愛のない部屋

勝手に誤解して感情的になって、
なんて嫌な女だったのか……。


「あの母親のせいで俺の人生は狂ったようなものだから、正直に言えば悲しいとは思えなかったよ」


「うん……」


「でも虚しさというか喪失感なのかな?もやもやした気持ちでさ。同意もなく沙奈にキスしたり、もう心がめちゃくちゃだった」


「……そんな辛い日だったなんて知らなくて。なにも優しい言葉を掛けてあげられなかった……」



後悔。

キスをした峰岸を罵倒した覚えすらある。


「ううん。なにも話してないのに、分かって貰いたいなんて横暴だったよ。でも俺はあの時から、沙奈に特別な感情を抱いてたんだと思う」


「それは私もだよ」


「ありがとう」



峰岸がマリコさんに会いに行ったと知ってショックだった。

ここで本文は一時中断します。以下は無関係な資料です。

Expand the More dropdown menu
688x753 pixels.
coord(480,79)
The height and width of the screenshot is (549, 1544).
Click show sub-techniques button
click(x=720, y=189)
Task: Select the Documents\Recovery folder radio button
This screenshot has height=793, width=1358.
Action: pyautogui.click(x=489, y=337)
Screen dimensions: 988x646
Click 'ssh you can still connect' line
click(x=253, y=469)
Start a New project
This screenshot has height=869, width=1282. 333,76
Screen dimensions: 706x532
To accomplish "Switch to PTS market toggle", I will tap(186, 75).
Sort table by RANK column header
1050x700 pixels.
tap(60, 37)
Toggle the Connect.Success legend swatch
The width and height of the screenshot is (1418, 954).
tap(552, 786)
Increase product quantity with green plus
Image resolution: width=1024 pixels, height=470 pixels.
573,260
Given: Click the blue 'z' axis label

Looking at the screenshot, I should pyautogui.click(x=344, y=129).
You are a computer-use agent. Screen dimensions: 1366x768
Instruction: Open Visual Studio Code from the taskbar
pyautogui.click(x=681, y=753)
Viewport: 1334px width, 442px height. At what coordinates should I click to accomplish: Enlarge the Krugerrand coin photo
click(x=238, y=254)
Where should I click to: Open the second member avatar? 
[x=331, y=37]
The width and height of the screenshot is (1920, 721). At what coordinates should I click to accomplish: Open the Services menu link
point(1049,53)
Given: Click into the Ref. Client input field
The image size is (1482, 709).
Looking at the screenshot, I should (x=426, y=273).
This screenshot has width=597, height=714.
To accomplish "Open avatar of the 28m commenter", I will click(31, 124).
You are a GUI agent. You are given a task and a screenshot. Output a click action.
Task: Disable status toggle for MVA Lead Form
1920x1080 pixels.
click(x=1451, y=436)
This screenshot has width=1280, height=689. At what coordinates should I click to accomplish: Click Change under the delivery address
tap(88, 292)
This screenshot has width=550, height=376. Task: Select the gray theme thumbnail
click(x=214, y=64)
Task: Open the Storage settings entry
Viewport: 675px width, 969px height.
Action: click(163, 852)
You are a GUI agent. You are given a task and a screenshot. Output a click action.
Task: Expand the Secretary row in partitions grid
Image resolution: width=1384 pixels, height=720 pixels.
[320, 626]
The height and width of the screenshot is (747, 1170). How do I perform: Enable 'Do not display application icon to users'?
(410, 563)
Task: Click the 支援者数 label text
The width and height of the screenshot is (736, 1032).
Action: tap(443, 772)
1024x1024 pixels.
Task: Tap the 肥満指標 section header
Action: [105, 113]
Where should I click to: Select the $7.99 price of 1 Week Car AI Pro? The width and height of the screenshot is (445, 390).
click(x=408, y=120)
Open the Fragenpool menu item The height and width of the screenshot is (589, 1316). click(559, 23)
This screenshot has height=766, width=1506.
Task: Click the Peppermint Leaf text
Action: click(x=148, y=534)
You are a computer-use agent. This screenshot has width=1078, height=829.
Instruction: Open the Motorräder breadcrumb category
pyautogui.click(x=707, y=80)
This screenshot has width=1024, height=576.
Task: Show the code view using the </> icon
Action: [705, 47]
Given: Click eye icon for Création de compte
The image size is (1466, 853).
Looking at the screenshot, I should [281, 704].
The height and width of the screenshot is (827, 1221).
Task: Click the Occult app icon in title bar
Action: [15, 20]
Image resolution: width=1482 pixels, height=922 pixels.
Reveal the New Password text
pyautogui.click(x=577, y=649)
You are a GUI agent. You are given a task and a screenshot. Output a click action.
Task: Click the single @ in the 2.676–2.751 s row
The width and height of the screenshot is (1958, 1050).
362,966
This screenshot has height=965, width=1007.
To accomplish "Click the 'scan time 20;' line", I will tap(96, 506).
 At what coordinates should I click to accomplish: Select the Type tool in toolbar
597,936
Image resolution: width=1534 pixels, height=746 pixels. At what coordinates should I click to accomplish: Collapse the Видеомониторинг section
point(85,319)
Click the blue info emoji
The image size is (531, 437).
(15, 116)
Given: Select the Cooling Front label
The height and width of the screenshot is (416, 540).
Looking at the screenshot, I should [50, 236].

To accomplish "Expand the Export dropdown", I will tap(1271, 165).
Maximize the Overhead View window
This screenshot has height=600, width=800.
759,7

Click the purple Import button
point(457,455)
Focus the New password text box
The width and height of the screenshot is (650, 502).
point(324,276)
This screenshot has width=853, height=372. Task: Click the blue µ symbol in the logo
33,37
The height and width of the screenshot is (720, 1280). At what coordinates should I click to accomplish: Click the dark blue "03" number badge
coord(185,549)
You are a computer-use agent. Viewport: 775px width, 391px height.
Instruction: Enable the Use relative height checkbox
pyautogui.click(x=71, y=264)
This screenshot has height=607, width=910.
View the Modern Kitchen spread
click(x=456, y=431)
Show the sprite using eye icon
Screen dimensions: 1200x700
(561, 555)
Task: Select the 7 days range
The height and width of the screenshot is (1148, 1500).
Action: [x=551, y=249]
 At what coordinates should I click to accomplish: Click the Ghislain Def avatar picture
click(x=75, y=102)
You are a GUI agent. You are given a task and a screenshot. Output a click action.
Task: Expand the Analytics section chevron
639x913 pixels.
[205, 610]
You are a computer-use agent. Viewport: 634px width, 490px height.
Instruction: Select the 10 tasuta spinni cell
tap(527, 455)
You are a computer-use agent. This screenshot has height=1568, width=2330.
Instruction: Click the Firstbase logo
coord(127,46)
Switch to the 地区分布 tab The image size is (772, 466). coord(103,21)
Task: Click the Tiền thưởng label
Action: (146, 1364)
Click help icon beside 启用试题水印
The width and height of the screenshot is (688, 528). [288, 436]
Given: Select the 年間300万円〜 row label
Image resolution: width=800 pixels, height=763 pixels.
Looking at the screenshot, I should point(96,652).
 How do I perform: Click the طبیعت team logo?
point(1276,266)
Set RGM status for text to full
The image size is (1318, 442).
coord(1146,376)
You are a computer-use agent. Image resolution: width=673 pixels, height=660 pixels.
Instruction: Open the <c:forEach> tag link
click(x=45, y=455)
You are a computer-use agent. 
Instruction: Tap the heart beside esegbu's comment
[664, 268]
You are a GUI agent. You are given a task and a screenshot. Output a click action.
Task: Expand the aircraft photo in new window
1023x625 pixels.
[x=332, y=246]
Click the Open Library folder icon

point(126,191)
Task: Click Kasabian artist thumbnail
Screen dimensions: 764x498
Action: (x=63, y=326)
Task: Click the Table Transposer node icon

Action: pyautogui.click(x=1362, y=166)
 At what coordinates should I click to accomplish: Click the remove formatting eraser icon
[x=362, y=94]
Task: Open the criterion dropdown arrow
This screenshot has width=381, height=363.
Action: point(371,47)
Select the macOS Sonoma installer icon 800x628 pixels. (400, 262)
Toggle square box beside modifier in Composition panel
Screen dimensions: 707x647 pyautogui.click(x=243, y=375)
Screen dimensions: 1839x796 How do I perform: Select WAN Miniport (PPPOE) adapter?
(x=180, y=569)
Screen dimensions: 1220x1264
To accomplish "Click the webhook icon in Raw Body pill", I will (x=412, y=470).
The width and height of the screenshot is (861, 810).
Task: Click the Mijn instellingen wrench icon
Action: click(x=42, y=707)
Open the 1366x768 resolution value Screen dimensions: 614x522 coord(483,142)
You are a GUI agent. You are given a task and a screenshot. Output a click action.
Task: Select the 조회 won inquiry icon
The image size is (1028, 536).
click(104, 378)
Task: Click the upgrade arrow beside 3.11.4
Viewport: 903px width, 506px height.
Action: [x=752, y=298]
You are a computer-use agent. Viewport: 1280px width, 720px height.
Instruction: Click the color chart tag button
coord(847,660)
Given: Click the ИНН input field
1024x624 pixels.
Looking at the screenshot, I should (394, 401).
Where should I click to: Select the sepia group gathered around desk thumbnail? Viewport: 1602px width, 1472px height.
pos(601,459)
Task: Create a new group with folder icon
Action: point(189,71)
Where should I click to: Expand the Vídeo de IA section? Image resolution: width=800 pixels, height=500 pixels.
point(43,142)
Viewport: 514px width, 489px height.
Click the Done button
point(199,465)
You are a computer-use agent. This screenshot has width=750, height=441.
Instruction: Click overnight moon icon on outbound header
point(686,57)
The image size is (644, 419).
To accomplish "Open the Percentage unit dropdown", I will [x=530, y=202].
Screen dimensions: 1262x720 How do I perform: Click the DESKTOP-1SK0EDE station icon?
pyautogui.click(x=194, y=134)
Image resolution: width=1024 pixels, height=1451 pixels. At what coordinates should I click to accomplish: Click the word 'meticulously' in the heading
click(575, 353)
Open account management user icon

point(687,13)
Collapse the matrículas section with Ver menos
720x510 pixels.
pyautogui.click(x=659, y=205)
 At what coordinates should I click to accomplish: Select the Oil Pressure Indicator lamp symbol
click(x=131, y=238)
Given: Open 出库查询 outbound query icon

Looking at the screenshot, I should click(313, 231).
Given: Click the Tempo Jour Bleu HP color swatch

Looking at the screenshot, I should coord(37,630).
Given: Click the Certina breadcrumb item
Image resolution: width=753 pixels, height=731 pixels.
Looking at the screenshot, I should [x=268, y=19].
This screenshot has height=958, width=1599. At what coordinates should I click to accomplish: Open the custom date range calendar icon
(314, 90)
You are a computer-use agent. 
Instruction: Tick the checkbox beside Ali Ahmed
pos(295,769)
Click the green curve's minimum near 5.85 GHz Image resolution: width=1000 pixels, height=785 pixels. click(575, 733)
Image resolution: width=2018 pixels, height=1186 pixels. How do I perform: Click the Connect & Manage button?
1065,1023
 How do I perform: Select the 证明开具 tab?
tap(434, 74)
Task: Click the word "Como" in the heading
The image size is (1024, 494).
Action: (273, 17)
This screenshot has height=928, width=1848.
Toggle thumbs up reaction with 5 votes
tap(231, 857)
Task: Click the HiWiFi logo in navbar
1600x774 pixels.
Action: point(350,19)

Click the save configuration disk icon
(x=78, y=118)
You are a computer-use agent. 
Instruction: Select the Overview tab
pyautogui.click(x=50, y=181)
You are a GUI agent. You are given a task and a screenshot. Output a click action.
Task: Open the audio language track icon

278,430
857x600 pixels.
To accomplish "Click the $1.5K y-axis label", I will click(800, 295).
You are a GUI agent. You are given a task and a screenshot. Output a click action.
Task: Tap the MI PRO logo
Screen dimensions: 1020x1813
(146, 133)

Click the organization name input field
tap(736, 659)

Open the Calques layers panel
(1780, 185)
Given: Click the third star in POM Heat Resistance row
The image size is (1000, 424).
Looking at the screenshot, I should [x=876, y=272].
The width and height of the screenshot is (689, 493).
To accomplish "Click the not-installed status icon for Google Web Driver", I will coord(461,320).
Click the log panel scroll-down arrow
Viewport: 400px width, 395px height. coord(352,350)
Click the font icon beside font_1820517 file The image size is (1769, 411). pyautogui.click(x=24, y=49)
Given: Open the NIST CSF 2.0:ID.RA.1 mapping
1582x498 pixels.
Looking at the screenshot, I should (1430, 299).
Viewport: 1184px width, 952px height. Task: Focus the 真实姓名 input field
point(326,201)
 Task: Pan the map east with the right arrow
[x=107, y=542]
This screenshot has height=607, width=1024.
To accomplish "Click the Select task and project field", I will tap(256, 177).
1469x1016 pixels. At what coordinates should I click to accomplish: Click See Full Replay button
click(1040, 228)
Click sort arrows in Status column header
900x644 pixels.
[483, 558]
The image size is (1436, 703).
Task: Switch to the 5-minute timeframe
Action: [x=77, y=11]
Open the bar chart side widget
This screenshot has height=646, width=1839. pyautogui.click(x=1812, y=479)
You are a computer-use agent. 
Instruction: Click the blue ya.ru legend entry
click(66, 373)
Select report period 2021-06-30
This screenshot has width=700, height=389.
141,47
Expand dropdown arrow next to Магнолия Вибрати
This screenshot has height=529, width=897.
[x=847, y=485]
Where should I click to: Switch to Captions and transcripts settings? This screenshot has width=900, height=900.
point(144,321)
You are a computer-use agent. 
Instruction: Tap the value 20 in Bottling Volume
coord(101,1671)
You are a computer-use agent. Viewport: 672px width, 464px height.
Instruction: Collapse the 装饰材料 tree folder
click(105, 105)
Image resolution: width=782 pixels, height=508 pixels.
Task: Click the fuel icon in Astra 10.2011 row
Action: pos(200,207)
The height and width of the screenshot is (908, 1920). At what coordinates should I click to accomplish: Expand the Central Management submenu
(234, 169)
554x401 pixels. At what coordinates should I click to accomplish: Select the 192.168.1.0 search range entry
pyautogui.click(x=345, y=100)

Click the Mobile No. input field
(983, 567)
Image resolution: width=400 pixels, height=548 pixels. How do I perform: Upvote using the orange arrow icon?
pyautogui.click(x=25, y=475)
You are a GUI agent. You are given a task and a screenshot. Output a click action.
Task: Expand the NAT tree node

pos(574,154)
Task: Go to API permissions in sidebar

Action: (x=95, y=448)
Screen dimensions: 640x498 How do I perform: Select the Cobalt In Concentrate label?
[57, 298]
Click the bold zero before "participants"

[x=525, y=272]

もう恋をしていた証拠だ。



私も峰岸を確かに愛していたんだ。



「そしてさっき滝沢さんから電話があって。俺と滝沢さんの父も亡くなったらしい」


「……」



訃報ばかり続く世の中で、光はあるのだろうか。

哀しみを取り去るものが愛だとしたら、私にはなにができるだろう。